China announced new tariffs on 128 American imports yesterday, primarily targeting agricultural products such as pork, nuts, fruit, and wine. In a statement, the Chinese government said it was imposing the new tariffs "in order to safeguard China's interests and balance the losses caused by the United States' additional tariffs."
Trump put tariffs on steel and aluminum imports to America last month, then doubled down with a second round of tariffs on Chinese-made electronics, furniture, and other goods. If the former failed to trigger a trade war with China, Trump seemed determined to get one started when he announced the latter on March 22. "This is the first of many" penalties aimed at Chinese goods, the president said as he signed the order.
Regardless of whether it's Trump or Chinese President Xi Jinping ordering the tariffs, Americans stand to lose.
The trade barriers Trump issued to prop up the steel and aluminum industries will end up increasing costs for thousands of downstream businesses—by one count, there are 46 American jobs in steel-consuming industries for every steel-producing job in the country. Other tariffs aimed at Chinese goods will likely have less of a direct effect on the economy as a whole, analysts say, but will leave Americans will fewer options and higher prices for a variety of household items.
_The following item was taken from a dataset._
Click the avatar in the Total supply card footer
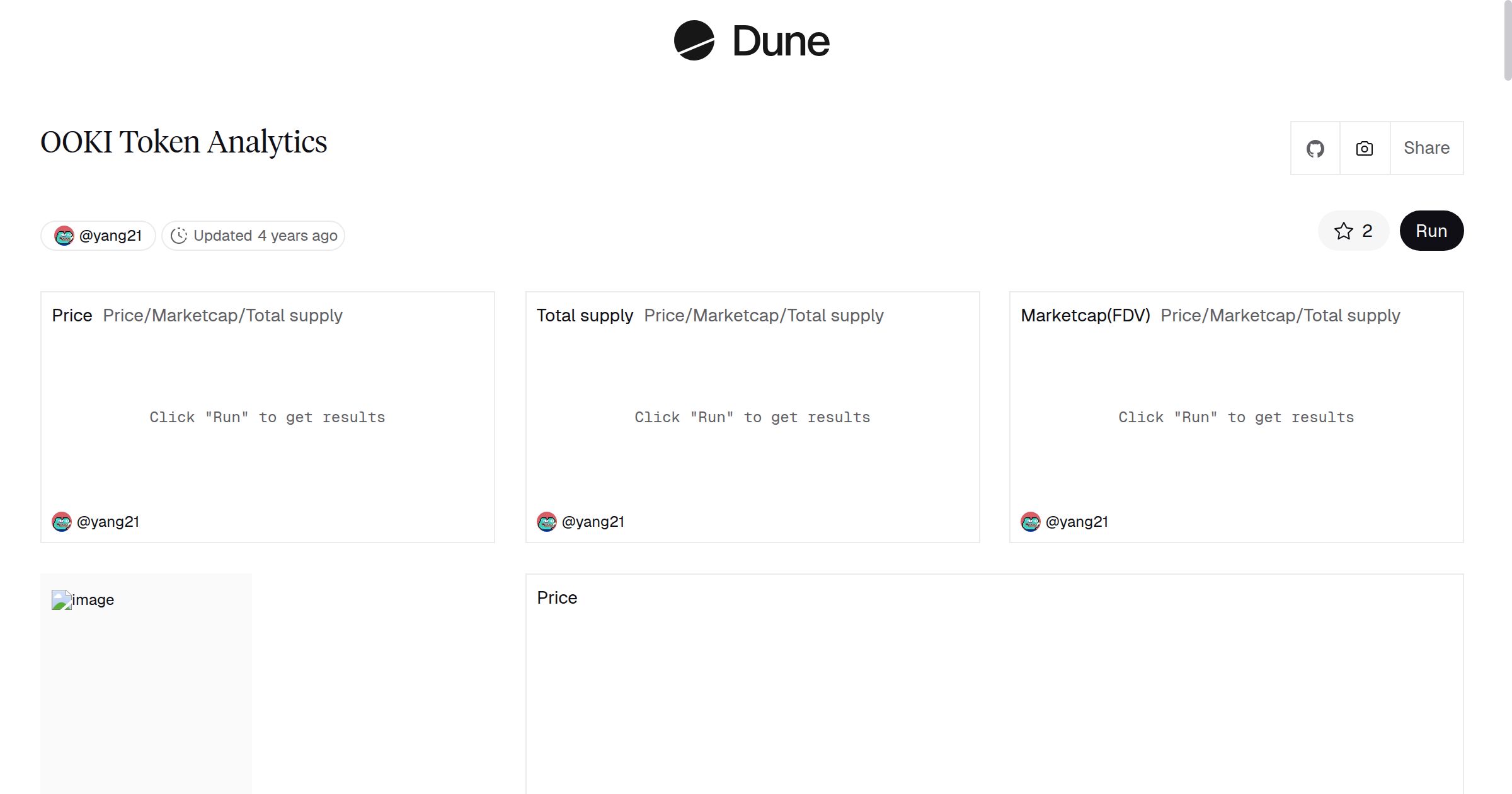Viewport: 1512px width, 794px height. click(x=547, y=522)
Now retaliatory tariffs may cut off overseas markets for American farms and wineries. If American pork, wine, and other products become more expensive in China, Chinese importers might start getting their supplies elsewhere. Spanish pork, Chilean wine, and Australian nuts could replace American products in one of the world's largest and fastest-growing economies.
No wonder American producers are worried.
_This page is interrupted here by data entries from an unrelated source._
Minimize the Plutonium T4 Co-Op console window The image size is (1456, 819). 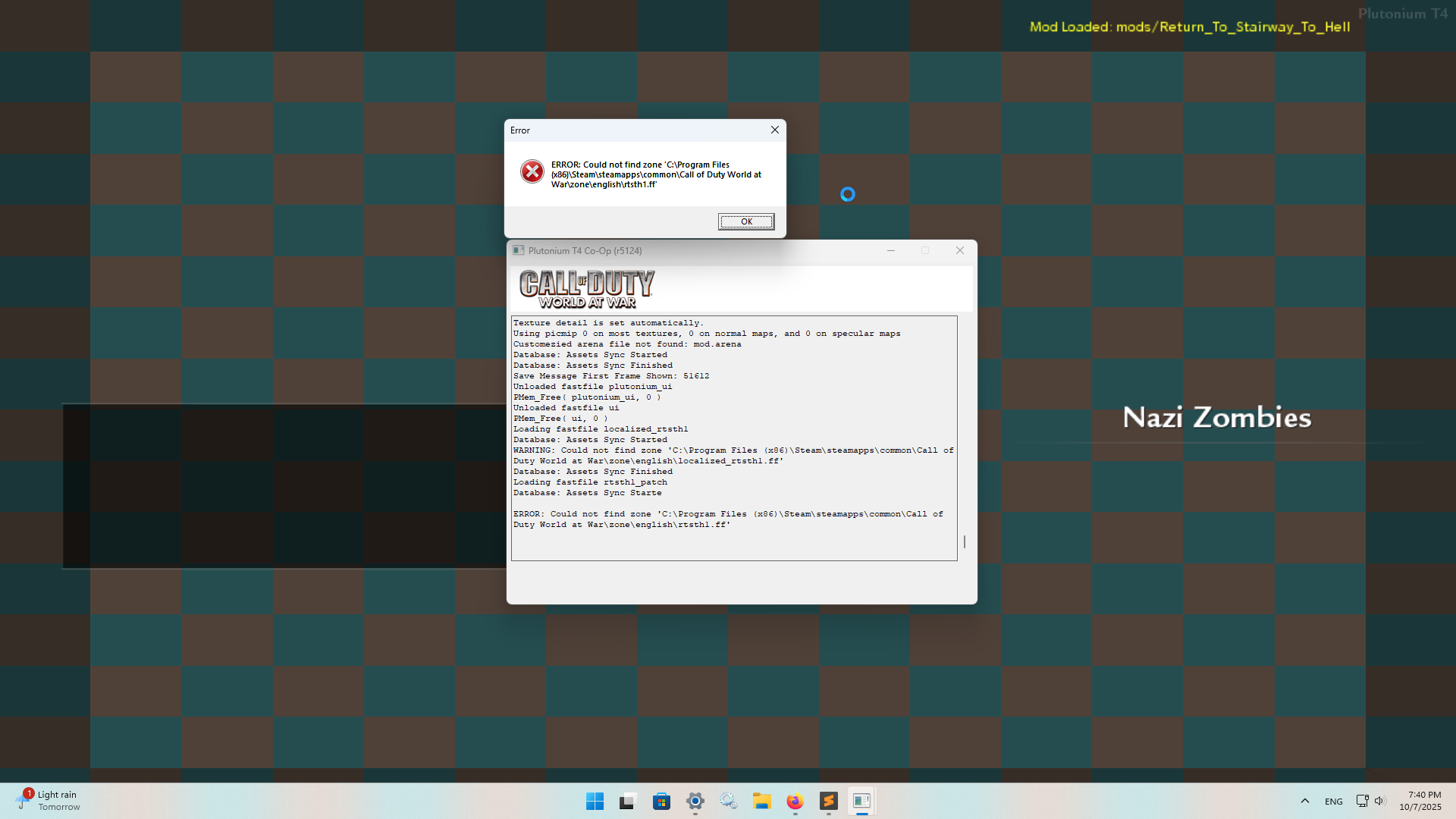point(891,251)
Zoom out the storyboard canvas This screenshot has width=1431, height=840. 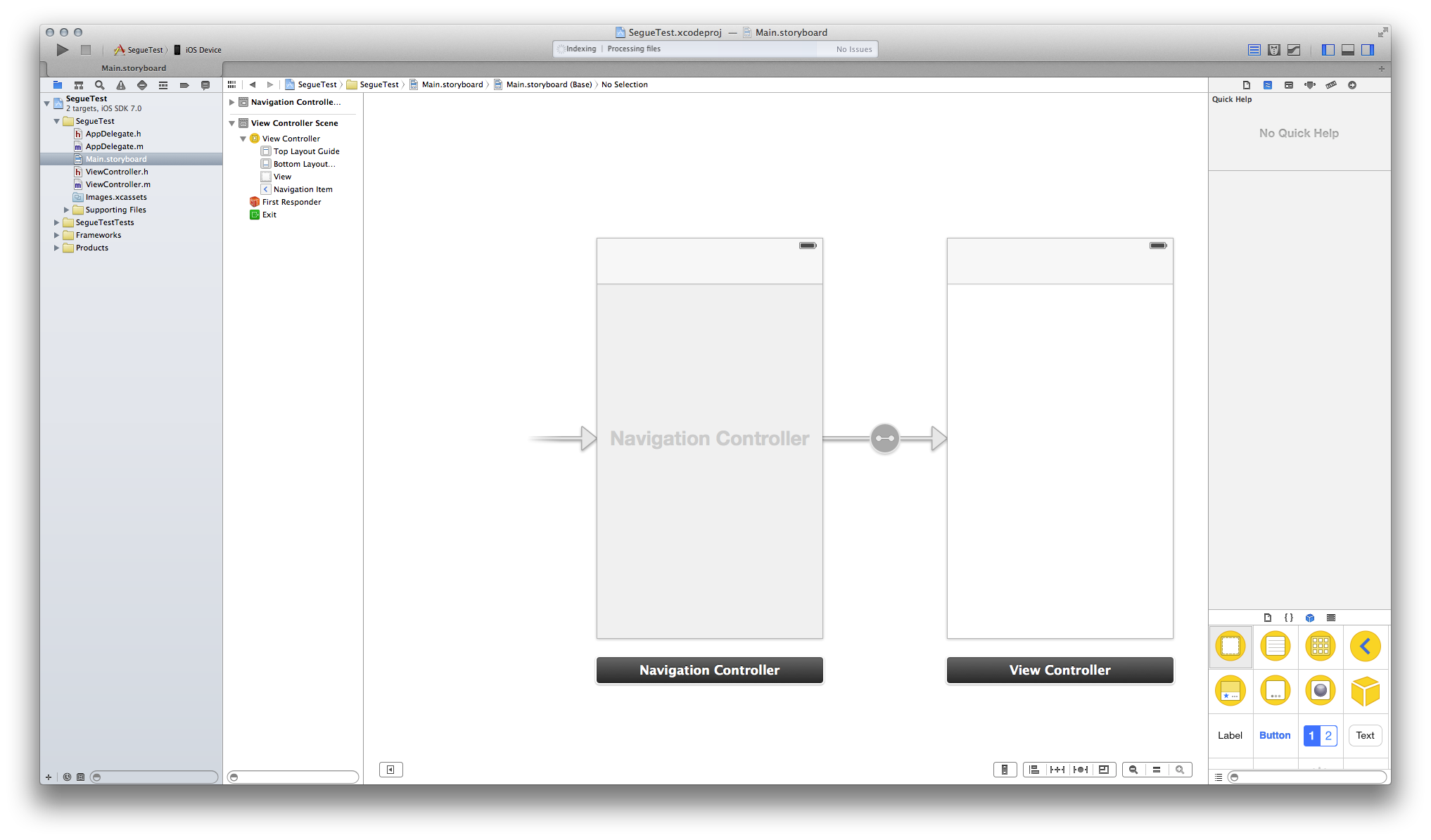coord(1133,770)
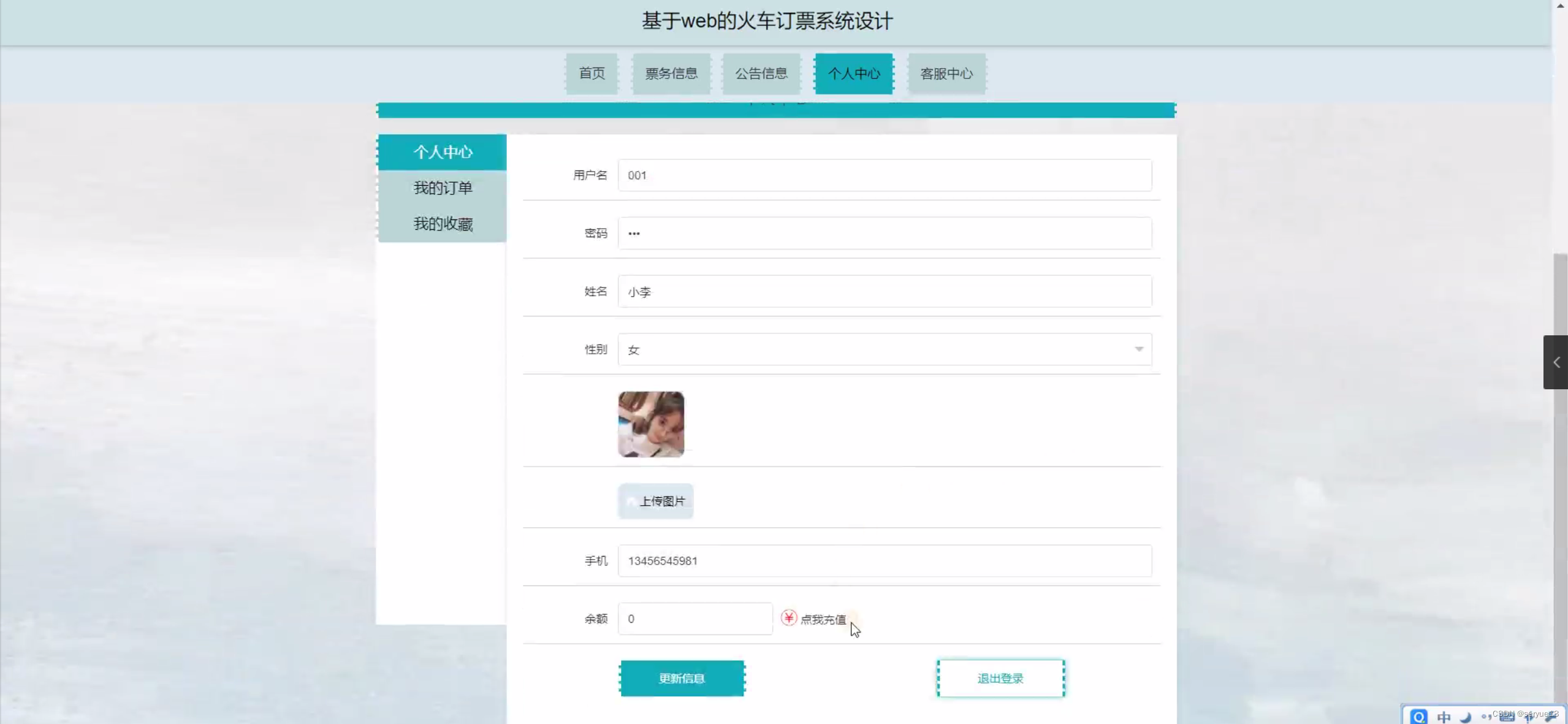This screenshot has height=724, width=1568.
Task: Click the gender dropdown arrow
Action: (1138, 349)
"We sell a lot of pork to China, so higher tariffs on our exports going there will harm our producers and undermine the rural economy," says Jim Heimerl, president of the National Pork Producers Council and the owner of an Ohio farm. "No one wins in these tit-for-tat trade disputes, least of all the farmers and the consumers."
According to Heimerl's group, the United States exported $1.1 billion of pork to China, making that country the third largest market for U.S. pork.
The Chinese tariffs will hit a wide range of American-grown fruit as well, including apples, oranges, watermelons, strawberries, raspberries, cranberries, cherries, grapes, and pineapples.
China's retaliatory tariffs have to meet two conditions to be effective, writes Alicia Garcia-Herrero, chief economist for Asia Pacific at Natixis, a French investment firm.
"First, China should be a large enough (possibly irreplaceable) market for a specific US export product, so that a reduction in Chinese imports due to tariff measures does harm the US industry providing that specific good," Garcia-Herrero writes. "Second, the US should not be the main producer of that specific product, so China can easily find substitutes when trying to import that product."
Trade retaliation will be costly for China, in the same way that slapping tariffs on Chinese commodities and consumer goods will be costly for Americans. That might be enough to push China to negotiate with Trump, but a trade war is unlikely to be as straightforward or as easy as Trump seems to think. China could also retaliate in other ways, by slowing investment in the U.S. or selling American debt, says Garcia-Herrero.
The new Chinese tariffs are a double blow to American farmers, who were already facing the prospect of higher prices for farm machinery and equipment, thanks to Trump's tariffs on steel and aluminum. In a March letter to the White House, Iowa's congressional delegation urged Trump to reconsider the tariff.
The effects are being felt on Wall Street too. The Dow Jones industrial average, like other major stock market indices, has slid more than 10 percent since peaking on January 26, shortly before Trump began dialing up his rhetoric on trade. Significant drops on the stock market have coincided with Trump's announcement of new tariffs, and the Dow fell 65 points this morning following news of China's retaliatory tariffs (and following Trump's Easter Sunday Twitter tirade against the North American Free Trade Agreement). Walmart was the biggest loser among the index's members on Monday.
"The new bearish narrative is that tariffs implemented by the Trump administration will spur a global trade war that would spiral the world into a recession," Nick Raich, CEO of the investment analysis website The Earnings Scout, tells CNBC. "We understand the fear."